### Saved entries
====
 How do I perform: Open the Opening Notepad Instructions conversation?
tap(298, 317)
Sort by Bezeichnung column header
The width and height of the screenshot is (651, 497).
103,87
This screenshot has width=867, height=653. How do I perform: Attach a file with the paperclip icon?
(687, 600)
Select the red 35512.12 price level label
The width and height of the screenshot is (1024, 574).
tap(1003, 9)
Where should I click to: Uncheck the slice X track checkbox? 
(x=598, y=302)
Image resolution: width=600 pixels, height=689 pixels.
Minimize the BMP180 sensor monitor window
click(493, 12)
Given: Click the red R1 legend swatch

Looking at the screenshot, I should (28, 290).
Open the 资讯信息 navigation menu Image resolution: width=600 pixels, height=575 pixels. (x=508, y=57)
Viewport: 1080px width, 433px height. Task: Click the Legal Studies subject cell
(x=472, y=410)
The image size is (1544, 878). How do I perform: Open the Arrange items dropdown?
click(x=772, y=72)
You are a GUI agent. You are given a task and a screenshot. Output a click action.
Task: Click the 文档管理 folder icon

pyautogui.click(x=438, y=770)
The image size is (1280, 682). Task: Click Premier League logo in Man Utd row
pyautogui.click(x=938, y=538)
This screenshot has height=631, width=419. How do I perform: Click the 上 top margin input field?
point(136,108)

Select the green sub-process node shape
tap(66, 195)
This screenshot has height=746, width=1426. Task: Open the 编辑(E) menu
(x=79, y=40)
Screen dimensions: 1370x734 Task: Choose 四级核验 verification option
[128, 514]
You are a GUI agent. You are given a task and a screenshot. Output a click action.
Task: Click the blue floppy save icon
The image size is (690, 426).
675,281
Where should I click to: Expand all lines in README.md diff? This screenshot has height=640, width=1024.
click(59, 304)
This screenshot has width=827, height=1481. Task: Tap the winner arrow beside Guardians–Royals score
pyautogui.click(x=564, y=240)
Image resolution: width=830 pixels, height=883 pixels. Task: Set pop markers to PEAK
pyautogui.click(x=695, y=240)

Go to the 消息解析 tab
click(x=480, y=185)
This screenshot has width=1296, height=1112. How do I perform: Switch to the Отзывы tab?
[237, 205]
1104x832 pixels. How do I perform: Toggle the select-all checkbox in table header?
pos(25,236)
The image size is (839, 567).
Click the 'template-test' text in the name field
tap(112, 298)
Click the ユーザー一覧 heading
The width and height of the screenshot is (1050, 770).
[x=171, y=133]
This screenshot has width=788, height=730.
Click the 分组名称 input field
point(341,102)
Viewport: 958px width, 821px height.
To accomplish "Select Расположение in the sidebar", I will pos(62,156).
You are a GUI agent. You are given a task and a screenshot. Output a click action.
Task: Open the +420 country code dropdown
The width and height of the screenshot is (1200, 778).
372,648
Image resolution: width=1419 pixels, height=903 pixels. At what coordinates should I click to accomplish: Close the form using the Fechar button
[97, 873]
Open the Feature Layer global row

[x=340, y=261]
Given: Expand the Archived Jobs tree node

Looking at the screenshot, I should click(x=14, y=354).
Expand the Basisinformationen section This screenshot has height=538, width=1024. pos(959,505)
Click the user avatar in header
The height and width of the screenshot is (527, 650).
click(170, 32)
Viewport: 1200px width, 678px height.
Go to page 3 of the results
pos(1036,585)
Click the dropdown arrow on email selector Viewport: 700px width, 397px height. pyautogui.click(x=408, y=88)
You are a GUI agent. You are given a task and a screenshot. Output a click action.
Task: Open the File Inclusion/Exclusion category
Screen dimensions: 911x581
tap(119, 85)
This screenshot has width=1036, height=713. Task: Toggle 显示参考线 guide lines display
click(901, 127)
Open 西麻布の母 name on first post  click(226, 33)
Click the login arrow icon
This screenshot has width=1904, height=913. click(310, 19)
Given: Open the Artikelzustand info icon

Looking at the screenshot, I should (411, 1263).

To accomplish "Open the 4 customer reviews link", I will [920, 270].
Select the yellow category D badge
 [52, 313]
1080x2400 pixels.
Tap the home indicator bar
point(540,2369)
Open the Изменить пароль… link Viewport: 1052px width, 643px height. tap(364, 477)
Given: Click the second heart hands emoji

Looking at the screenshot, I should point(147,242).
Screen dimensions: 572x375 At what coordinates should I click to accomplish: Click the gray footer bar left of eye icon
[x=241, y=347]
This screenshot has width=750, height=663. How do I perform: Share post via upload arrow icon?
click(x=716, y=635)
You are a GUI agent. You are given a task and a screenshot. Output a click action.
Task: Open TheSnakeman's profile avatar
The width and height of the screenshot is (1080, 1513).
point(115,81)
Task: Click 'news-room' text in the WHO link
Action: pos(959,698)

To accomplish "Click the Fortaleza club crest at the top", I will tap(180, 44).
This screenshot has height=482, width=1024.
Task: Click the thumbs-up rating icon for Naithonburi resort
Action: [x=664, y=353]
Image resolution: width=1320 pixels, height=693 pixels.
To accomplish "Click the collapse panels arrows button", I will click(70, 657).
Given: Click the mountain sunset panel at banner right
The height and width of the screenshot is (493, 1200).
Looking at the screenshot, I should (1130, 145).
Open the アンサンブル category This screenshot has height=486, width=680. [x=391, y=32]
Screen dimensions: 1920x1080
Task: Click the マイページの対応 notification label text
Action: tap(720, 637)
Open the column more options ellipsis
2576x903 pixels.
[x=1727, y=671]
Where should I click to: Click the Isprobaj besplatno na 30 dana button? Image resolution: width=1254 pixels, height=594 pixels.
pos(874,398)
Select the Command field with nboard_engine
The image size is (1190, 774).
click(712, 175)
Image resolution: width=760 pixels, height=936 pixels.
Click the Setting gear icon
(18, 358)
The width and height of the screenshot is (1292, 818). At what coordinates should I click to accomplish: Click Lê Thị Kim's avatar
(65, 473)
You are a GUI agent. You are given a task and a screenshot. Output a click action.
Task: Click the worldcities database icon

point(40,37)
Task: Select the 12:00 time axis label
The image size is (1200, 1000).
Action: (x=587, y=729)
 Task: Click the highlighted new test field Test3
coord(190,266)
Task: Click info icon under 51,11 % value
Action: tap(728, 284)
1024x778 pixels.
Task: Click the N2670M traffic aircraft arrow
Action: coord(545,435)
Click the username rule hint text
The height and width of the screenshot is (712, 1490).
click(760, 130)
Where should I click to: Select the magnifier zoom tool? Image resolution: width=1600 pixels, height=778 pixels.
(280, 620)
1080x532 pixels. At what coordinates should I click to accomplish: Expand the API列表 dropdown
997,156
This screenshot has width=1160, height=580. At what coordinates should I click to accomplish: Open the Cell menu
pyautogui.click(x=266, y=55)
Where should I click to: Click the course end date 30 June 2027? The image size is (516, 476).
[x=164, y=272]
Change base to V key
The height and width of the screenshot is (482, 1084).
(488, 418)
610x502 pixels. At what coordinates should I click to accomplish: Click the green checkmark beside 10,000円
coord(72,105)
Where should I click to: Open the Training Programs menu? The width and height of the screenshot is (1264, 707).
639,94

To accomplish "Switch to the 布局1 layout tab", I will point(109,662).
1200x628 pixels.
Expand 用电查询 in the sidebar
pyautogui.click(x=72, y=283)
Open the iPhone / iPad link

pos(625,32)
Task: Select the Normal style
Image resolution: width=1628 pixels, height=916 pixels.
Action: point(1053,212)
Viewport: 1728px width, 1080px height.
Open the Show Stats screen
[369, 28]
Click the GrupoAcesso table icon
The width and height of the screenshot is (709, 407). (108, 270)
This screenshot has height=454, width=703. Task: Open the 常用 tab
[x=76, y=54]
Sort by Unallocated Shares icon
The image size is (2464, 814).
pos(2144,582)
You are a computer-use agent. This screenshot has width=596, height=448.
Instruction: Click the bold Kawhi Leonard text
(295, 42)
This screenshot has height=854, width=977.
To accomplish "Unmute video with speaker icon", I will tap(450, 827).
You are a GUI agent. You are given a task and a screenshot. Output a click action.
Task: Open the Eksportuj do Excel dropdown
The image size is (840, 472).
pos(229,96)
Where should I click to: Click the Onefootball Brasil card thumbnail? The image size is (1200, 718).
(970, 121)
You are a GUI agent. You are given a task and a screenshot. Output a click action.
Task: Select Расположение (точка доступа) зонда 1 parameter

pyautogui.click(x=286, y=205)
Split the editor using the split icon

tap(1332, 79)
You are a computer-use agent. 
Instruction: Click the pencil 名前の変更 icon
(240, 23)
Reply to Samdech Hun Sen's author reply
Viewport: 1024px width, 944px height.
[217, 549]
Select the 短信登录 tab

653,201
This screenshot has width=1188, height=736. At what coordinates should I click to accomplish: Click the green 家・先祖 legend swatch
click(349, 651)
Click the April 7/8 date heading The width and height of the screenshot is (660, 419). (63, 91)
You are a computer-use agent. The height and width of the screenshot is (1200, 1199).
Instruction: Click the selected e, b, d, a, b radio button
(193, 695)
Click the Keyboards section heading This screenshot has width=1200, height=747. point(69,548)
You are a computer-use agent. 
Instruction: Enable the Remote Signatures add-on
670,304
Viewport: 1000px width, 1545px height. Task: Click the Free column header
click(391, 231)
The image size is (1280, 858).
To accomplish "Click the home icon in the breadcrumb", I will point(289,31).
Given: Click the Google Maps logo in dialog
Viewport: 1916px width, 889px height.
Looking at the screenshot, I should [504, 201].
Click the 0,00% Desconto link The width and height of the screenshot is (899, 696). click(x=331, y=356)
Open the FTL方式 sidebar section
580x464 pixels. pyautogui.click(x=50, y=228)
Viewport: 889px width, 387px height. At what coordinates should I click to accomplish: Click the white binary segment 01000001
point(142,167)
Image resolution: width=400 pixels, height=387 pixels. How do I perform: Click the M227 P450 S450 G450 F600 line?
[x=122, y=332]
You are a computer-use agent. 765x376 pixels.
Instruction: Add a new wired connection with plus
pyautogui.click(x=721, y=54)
====
### WHAT THIS TASK INVOLVES
Every line above that has the string "computer" needs to be copied.

### TASK ANSWER
You are a computer-use agent. This screenshot has width=596, height=448.
You are a computer-use agent. 
You are a computer-use agent. The height and width of the screenshot is (1200, 1199).
You are a computer-use agent. 
You are a computer-use agent. 765x376 pixels.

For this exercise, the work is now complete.